----- Extrait fourni -----

La Cour européenne des droits de l’homme (deuxième section), siégeant le 13 septembre 2022 en un comité composé de :

Branko Lubarda, président,

Jovan Ilievski,

Diana Sârcu, juges,

et de Dorothee von Arnim, greffière adjointe de section,

Vu :

la requête no 15687/13 contre la République de Türkiye et dont une ressortissante turque, Mme Fatma Füsun Yazıcıoğlu (« la requérante »), née en 1949 et résidant à Istanbul, représentée par Me H. Özer, avocate dans la même ville, a saisi la Cour le 13 février 2013 en vertu de l’article 34 de la Convention de sauvegarde des droits de l’homme et des libertés fondamentales (« la Convention »),

la décision de porter la requête à la connaissance du gouvernement turc (« le Gouvernement »), représenté par son agent, M. Hacı Ali Açıkgül, chef du service des droits de l’homme du ministère de la Justice de Türkiye,

les observations des parties,

Après en avoir délibéré, rend la décision suivante :

OBJET DE l’AFFAIRE

1. La requête concerne la cession de deux biens expropriés ayant appartenu à la requérante à une autre administration et leur vente ultérieure à une société privée.

----- Informations affichées -----

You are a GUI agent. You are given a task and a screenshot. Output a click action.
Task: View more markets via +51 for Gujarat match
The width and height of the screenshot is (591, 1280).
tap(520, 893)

-----

== Objectif de l'exercice ==
D'après l'extrait fourni, qui préside le comité de la Cour siégeant le 13 septembre 2022 ?

== Solution du problème ==
C'est Branko Lubarda qui préside le comité.